'''

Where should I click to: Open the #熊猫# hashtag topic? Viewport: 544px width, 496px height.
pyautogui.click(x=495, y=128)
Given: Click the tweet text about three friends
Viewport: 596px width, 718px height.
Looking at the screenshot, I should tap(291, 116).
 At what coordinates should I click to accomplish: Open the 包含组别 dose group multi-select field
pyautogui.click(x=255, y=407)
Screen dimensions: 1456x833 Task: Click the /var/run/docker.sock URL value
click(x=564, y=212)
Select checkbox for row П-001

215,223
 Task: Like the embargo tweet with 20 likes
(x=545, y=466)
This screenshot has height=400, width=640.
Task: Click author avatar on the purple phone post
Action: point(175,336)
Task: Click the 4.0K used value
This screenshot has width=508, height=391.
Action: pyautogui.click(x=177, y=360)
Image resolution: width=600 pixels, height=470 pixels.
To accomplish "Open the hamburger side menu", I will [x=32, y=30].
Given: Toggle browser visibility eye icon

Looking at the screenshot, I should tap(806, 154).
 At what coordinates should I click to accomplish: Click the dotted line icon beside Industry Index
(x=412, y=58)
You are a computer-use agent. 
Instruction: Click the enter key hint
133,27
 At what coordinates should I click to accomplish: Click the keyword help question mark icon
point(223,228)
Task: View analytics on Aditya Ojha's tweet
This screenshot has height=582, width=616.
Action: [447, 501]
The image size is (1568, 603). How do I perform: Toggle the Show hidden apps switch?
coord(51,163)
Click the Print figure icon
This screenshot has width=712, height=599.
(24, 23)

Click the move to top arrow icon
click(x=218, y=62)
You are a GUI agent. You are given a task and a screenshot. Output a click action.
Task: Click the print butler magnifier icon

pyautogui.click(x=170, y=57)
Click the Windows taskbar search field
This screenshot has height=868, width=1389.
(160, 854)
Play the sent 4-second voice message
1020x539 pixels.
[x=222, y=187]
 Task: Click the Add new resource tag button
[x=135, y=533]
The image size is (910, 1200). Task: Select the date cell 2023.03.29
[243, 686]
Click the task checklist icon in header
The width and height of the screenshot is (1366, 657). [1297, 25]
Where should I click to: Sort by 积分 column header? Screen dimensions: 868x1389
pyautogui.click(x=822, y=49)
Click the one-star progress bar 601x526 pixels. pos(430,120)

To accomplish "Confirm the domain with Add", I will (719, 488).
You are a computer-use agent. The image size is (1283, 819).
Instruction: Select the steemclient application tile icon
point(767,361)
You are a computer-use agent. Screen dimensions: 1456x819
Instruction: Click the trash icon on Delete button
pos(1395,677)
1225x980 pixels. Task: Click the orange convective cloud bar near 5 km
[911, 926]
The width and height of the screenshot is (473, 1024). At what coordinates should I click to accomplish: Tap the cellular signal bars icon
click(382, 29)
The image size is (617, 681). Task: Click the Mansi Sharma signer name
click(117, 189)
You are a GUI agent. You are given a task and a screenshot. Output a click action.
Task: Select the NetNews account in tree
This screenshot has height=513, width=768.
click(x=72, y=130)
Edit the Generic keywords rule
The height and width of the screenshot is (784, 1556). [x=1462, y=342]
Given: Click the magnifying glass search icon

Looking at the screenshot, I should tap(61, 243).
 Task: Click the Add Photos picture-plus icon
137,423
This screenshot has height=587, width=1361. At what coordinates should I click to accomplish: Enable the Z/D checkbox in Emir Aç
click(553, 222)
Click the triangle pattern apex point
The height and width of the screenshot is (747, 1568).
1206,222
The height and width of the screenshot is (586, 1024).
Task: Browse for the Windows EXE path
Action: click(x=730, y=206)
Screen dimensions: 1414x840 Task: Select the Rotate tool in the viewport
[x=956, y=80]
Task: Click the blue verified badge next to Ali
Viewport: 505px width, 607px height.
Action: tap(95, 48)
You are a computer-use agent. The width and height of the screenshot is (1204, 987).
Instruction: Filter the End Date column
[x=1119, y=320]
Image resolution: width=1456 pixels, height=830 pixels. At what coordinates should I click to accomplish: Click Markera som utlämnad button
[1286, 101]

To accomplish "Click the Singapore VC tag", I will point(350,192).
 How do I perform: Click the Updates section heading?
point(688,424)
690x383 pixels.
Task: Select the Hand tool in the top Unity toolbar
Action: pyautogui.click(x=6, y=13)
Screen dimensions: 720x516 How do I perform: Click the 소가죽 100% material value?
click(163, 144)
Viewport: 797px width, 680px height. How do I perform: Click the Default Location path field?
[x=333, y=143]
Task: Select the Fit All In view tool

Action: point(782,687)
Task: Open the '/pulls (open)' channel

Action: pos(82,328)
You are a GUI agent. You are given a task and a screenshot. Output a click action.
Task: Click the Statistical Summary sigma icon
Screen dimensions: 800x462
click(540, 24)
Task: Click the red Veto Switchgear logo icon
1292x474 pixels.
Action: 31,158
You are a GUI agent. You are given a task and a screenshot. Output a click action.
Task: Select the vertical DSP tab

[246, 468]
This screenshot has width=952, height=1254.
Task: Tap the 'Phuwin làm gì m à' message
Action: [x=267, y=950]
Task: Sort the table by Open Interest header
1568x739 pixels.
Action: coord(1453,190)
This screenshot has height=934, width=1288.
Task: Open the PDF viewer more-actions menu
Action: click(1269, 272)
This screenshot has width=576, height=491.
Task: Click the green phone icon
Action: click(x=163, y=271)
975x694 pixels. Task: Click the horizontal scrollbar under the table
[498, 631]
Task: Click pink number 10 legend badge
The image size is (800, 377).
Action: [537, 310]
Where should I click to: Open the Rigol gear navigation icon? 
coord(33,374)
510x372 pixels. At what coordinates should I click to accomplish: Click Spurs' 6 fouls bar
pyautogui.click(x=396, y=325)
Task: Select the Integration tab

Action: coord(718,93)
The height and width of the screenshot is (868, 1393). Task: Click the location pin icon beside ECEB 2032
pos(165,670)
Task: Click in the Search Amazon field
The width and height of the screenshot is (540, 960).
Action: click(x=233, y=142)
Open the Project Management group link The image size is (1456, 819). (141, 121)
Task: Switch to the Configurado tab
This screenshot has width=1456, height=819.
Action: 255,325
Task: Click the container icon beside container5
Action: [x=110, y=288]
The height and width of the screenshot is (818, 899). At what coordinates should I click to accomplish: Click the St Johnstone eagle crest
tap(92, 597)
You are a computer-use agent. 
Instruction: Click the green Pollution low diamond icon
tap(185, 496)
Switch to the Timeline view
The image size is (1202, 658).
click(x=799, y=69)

'''

• _Task goal_
Return each line of the material above that holds the string "will".

• _Task result_
To accomplish "Open the hamburger side menu", I will [x=32, y=30].
To accomplish "Confirm the domain with Add", I will (719, 488).
To accomplish "Click the Singapore VC tag", I will point(350,192).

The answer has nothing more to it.